§ Your objective: Copy the entries exactly. Their pictures do not belong in the copy.
== The records ==
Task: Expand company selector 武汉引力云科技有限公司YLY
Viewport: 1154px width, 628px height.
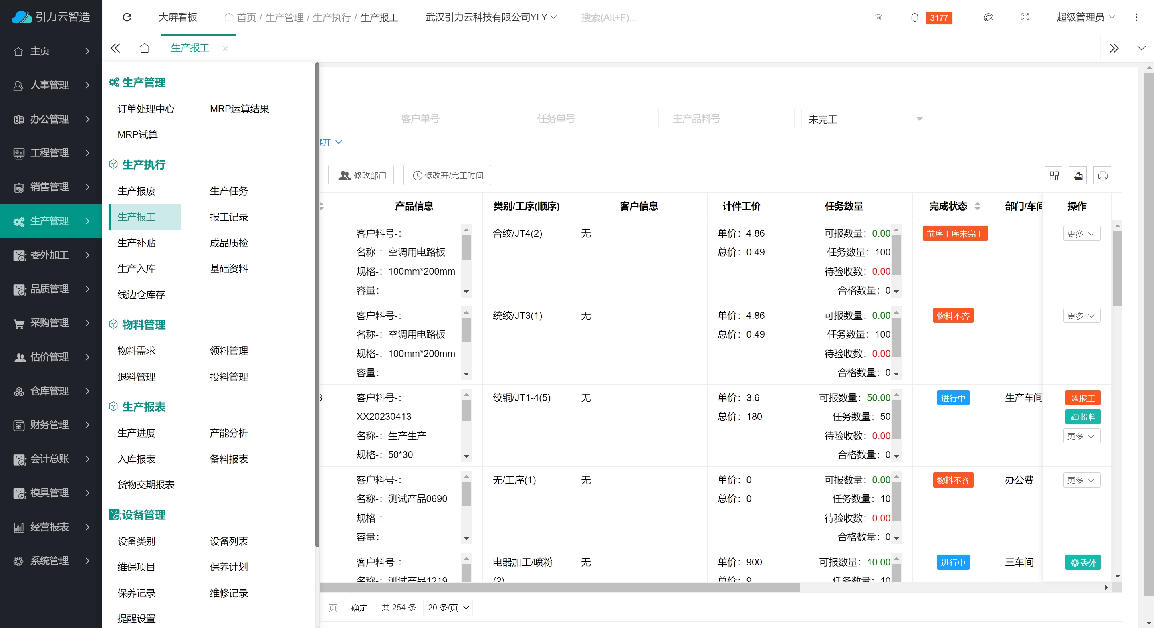Action: pos(491,17)
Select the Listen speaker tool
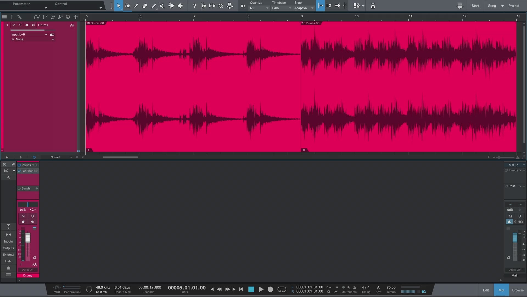 180,6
===
§ Reply to the exercise:
Task: Expand company selector 武汉引力云科技有限公司YLY
Viewport: 1154px width, 628px height.
Action: pos(491,17)
Select the Listen speaker tool
 180,6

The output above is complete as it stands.